In an open letter on the NetAccountability website, Charles R. Swindoll, chairman of the Insight For Living, addressed what he calls "The #1 Secret Problem In Your Church."

"This trouble concerns a severe disease that is eating away at our congregations, perhaps even some of our own leadership, from the inside out," Swindoll states. "The problem is pornography, especially Internet pornography. Without your knowing, it could be eating your church alive…The most recent studies available suggest that one out of every two people--that's 50 percent of the people sitting in our pews, are looking at and/or could be addicted to Internet pornography."

Swindoll continued by saying: "Forget the red-light district or adult bookstore. Pornography has entered homes via the Internet more pervasively and subtly than any store or strip club ever did. The irony is that if an X-rated store was being established across the street from where you worship, you'd have a committee assembled to fight it immediately. Yet they've set up shop in the homes of millions of our friends in the church while we remain mute and passive."

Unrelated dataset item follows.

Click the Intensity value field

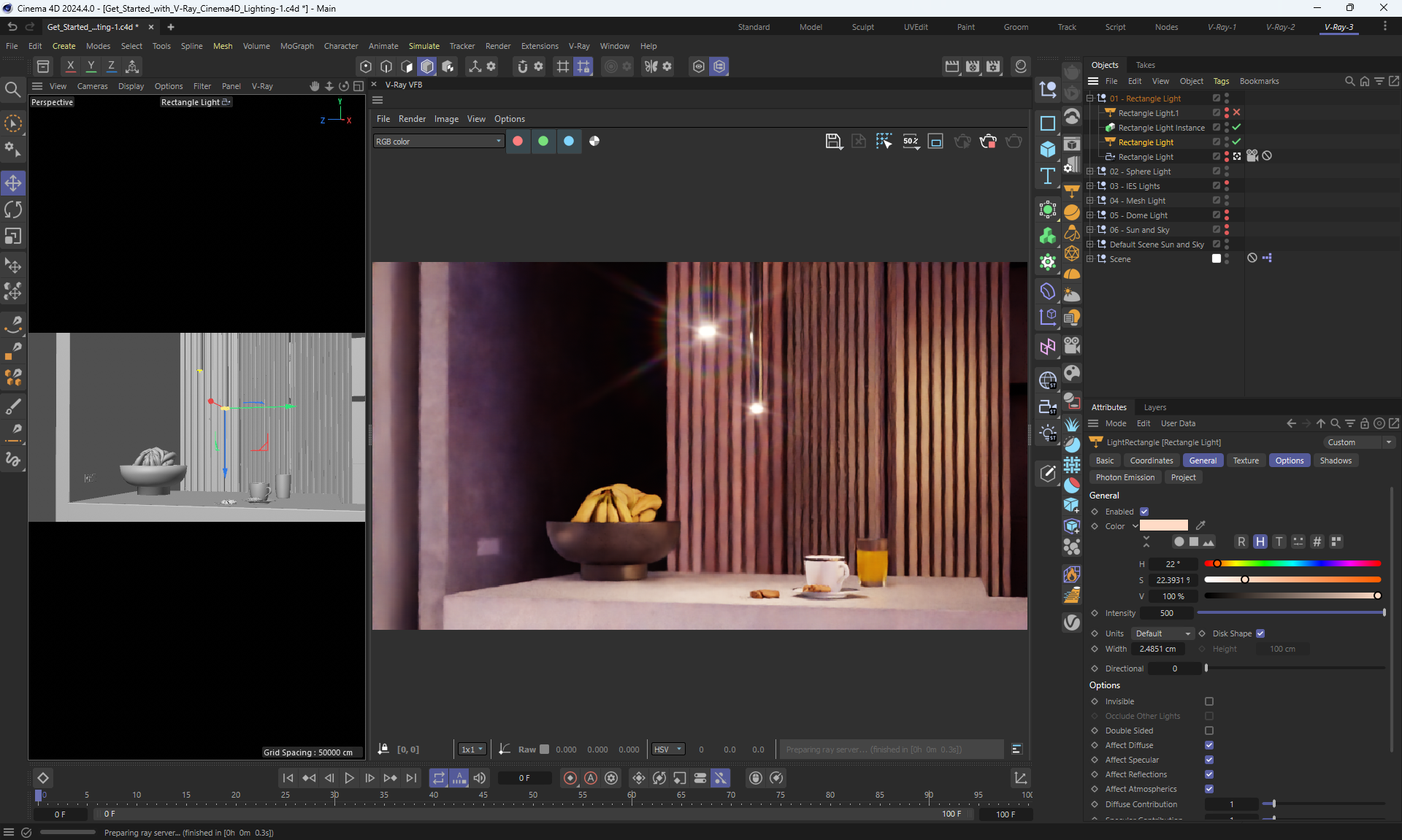(1166, 613)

NetAccountability currently only conducts spiritual outreach to Christian men, but fully recognizes that one third of all Internet porn surfers are women.

"We had to start someplace, so we started with Christian men," Cotter told XBiz. "Eventually we'll move on to serve youth, and then eventually women."

"I've seen pornography impact guys all around me," Cotter said. "I've seen it ruin marriages and families. In a lot of cases, they were Christian guys going to church, with otherwise `quote' normal lives."